There's a reason you're alone

Our Bad Super-Hero Costume of the Day belongs to a short-lived Golden Age character called "The Lone Warrior":

I hate to get all grammatical on your patriotic self, but you can't call yourself the "Lone" warrior if you have a sidekick. Maybe he thought if he dressed his little buddy up in exactly the same costume (except for the mask -- apparently he doesn't care if his freakishly disproportionate underage assistant gets identified), no one would notice the discrepancy.

Of course he has his own problems in the "secret" identity part of the super-hero gig, since instead of making his insignia part of his costume, he's opted instead for a daring down-to-the-navel plunging neckline revealing the scar-tissue "W" on his chest. Luckily the medical wing of the 1941 Army was too busy to notice the exact same scar-tissue "W" on the chest of their latest recruit, who also was so strong he ripped apart the strength-testing machine. Batman, this guy ain't.

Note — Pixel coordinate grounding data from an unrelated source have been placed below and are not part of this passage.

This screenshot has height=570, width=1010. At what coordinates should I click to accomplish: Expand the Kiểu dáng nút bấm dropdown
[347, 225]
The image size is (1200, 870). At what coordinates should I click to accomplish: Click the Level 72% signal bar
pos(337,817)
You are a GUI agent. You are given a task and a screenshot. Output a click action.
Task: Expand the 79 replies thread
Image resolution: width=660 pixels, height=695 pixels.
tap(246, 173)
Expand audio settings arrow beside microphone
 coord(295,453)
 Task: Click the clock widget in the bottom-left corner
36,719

The costume itself looks like he mugged a wrestler on his way home from a really bad party, and I can't help but wonder how the blue sleeves work. Is it a one-piece top with the arms sewn in, or is it an actual wrestling unitard with a bizarre undershirt of some sort?

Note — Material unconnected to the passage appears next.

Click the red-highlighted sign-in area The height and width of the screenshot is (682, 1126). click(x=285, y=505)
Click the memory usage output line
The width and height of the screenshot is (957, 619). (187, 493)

Either way, I can't tear my eyes away from the huge shield hovering right over his crotch. The colors and the collar and the white belt make it impossible to tear your eyes away from the region. Which might have been his intent, except then I can't -- or won't -- imagine why he'd give his little buddy the same look.

Did I mention the sidekick is actually his brother? Yeah, eww, that's what I said too.